Le sue parole non risparmiarono nessuno: «Non si tratta più solo di sacrificare vittime agli dei della paura, come nelle società primitive. Oggi si scolpiscono nemici di cartapesta – figure disumane, cariche di ogni minaccia – per giustificare leggi sempre più spietate». Un meccanismo, denunciò Francesco, che trasforma «il diritto penale in un’arma per dividere», e che «rinnega la sua anima: proteggere l’umano, non cancellarlo». Ha smascherato, quindi, il populismo penale: è un inganno antico, ha ricordato il Pontefice, simile a quel meccanismo stereotipato che ha favorito, nel passato, l’espansione delle ideologie razziste.

Come ricorda Nessuno tocchi Caino, papa Francesdco è «stato non solo un capo spirituale ma anche il Capo di Stato più attento allo Stato di diritto e al rispetto dei diritti umani, soprattutto nei confronti degli ultimi, i carcerati, che in comunione con Marco Pannella ha difeso e visitato fino all’ultimo respiro in quell’opera cristiana di misericordia corporale, “visitare i carcerati”, a cui noi di Nessuno tocchi Caino laicamente e incessantemente cerchiamo di dare corpo».

Rivolgendosi ai detenuti, amava ripetere: «Nessuno può toccarvi la dignità». E quando nel 2016 lavò i piedi a 12 carcerati – tra cui una donna musulmana – quel gesto diventò un manifesto: lo Stato non deve spegnere la scintilla divina in ogni essere umano, neppure dietro le sbarre. Il 26 dicembre del 2024 ha aperto la Porta Santa del carcere di Rebibbia, nel corso del Giubileo della Speranza 2025.

L’ultimo suo atto, quattro giorni prima di morire, è stato quello di aver visitato il carcere romano di Regina Coeli. «A me piace fare tutti gli anni quello che ha fatto Gesù il Giovedì Santo, la lavanda dei piedi, in carcere», ha detto il Pontefice durante l’incontro con i detenuti, di varie nazionalità.

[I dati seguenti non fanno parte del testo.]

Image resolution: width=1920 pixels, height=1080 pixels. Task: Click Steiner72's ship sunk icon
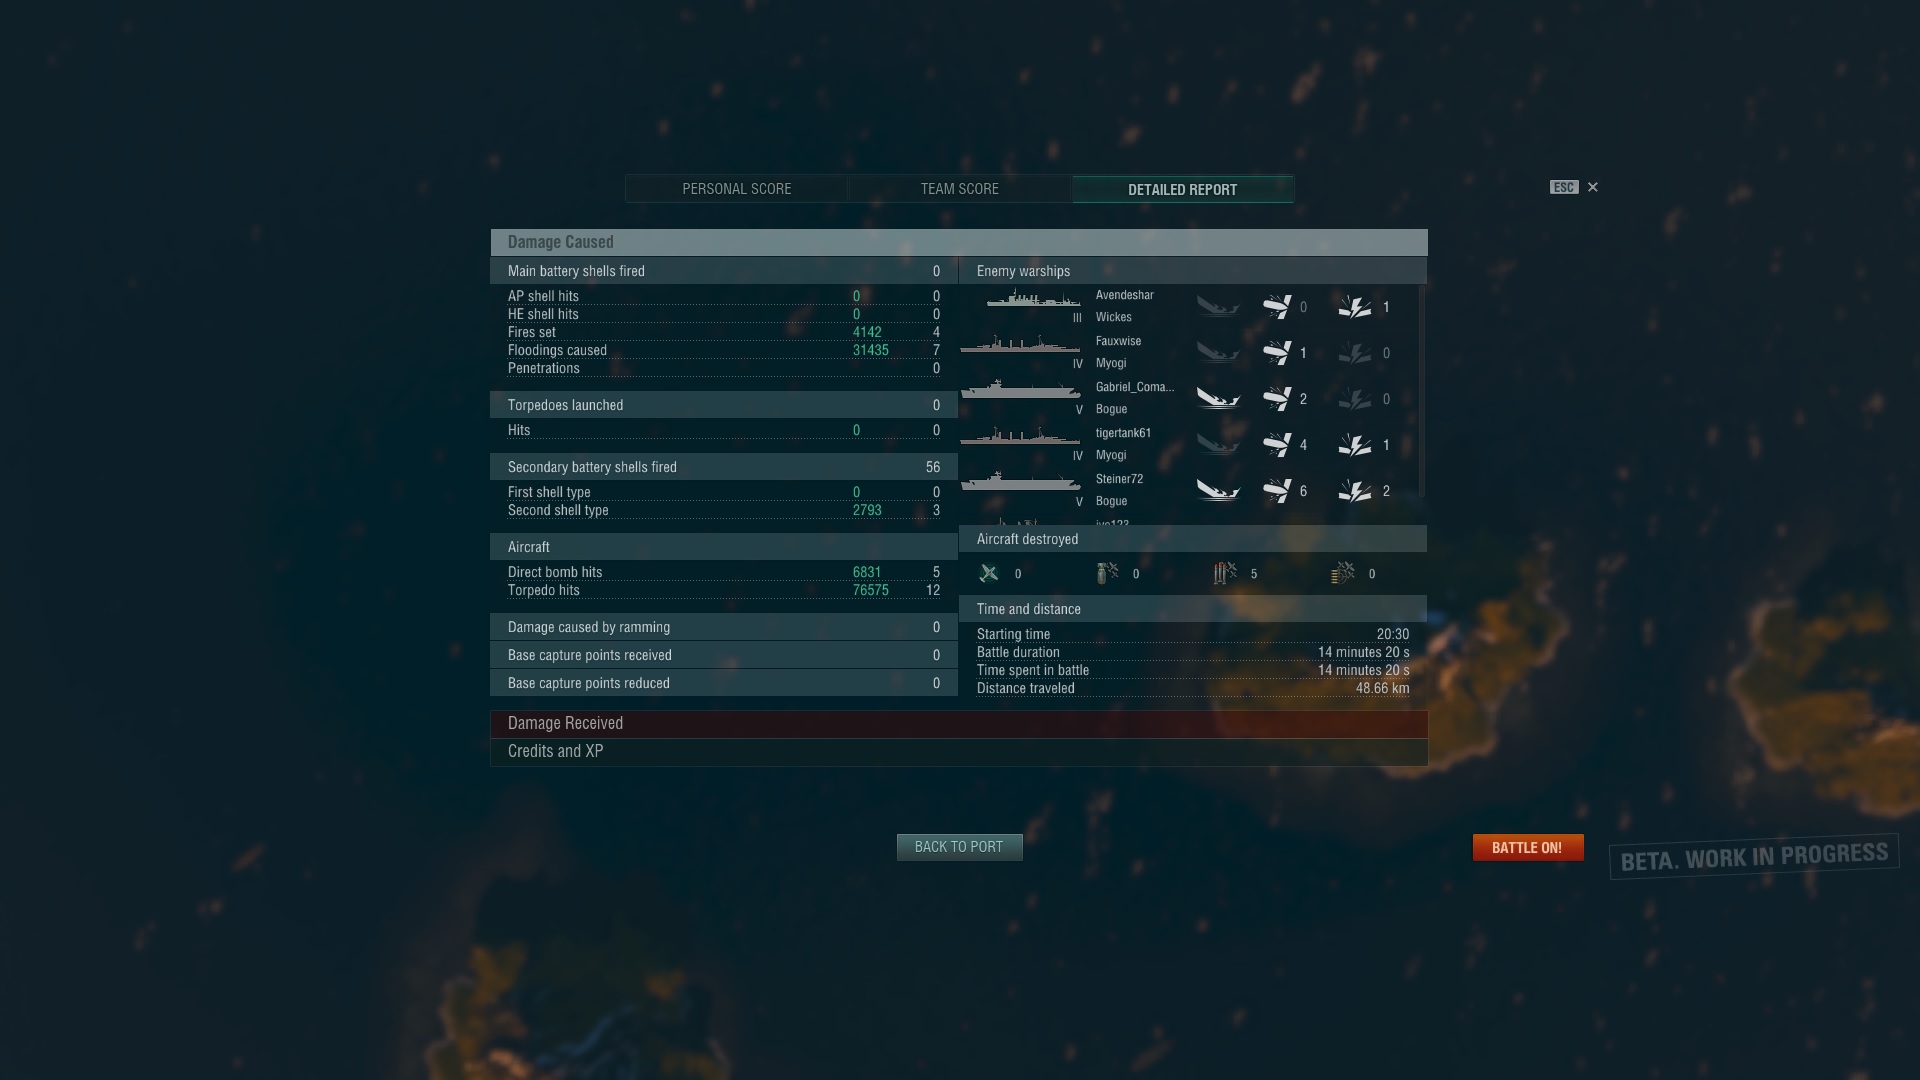1218,490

Papa Francesco ci ha lasciato una sfida: trasformare il carcere da luogo di maledizione a spazio di redenzione. Non solo. In riferimento alla funzione della pena, sempre nell’audizione del 2019, ha proposto il passaggio da una giustizia basata sulla retribuzione a una giustizia basata sulla riparazione, il cui modello è l’icona evangelica del Samaritano: «senza pensare a perseguitare il colpevole perché si assuma le conseguenze del suo atto, assiste colui che è rimasto ferito gravemente sul ciglio della strada e si fa carico dei suoi bisogni». E siamo alla giustizia riparativa.